### Extracted entries
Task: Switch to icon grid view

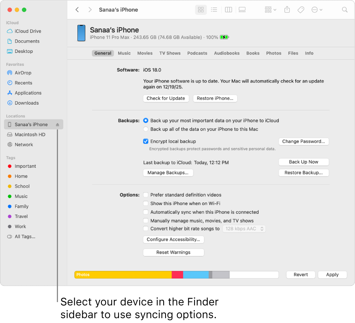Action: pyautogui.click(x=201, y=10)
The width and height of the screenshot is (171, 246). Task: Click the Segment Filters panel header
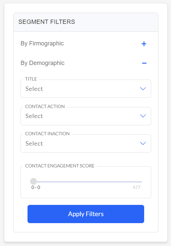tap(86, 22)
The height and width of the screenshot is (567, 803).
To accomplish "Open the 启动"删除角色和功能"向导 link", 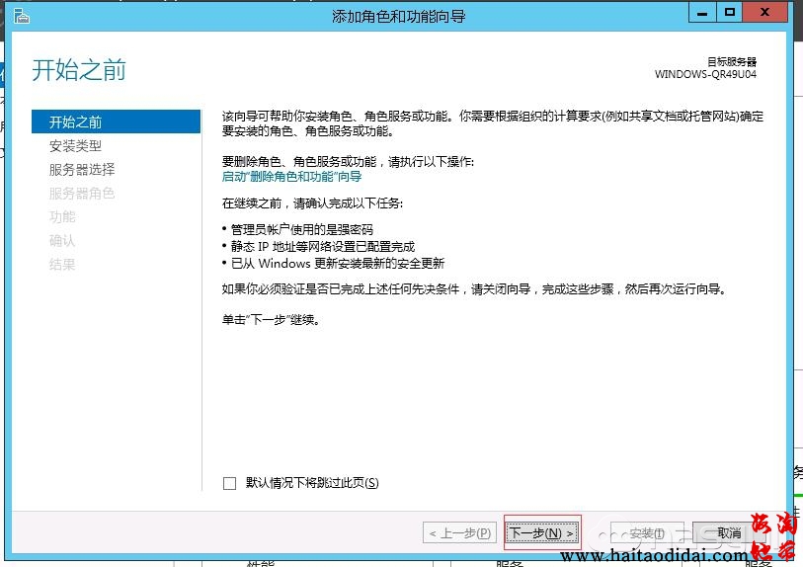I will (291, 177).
--
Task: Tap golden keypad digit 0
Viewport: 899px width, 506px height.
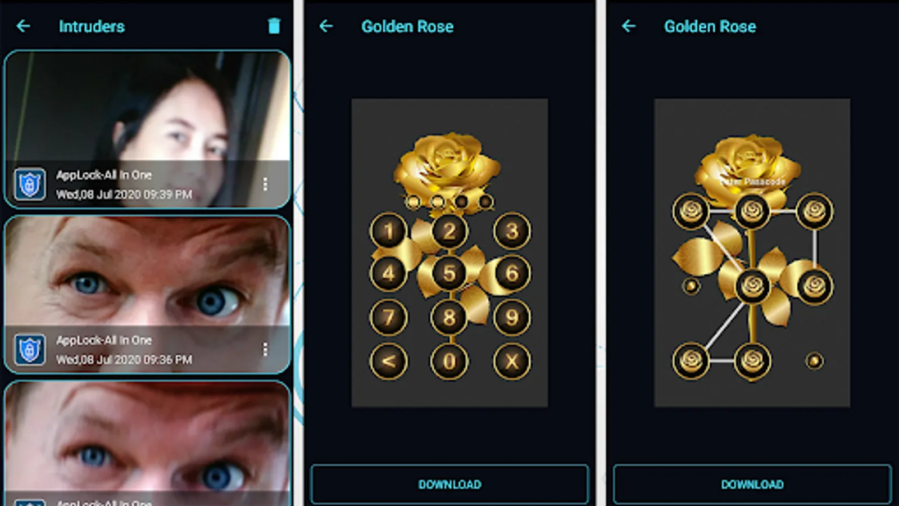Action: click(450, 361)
--
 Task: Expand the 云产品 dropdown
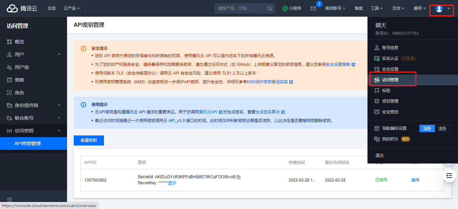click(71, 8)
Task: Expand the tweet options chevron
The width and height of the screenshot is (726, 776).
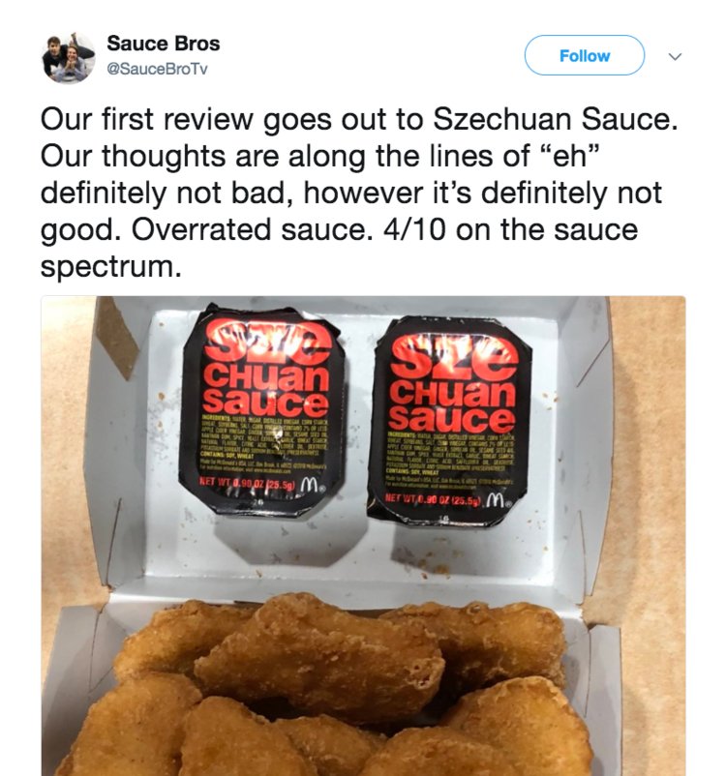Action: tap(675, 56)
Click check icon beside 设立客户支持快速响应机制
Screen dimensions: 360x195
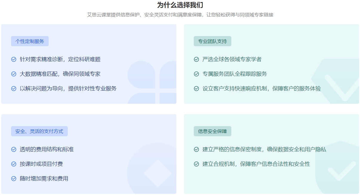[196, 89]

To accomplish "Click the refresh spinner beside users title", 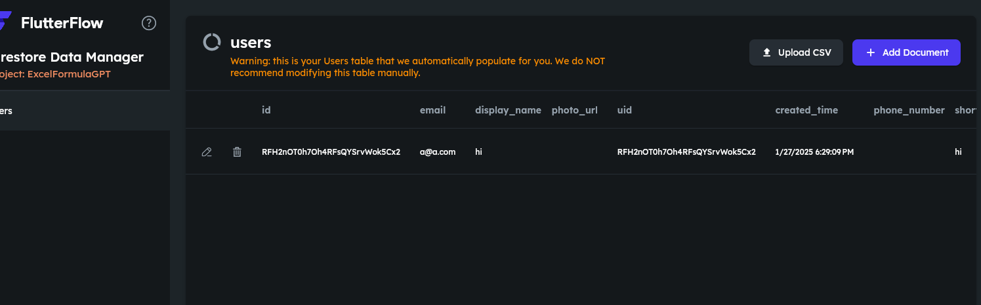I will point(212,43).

### Aim of the task
The lines to reproduce run from the one above containing "Task: Switch to icon grid view" through the one containing "The height and". Copy them exactly and leave out all pictures.

### Problem solution
Task: Switch to icon grid view

Action: pyautogui.click(x=201, y=10)
The width and height of the screenshot is (171, 246). Task: Click the Segment Filters panel header
tap(86, 22)
The height and width of the screenshot is (567, 803).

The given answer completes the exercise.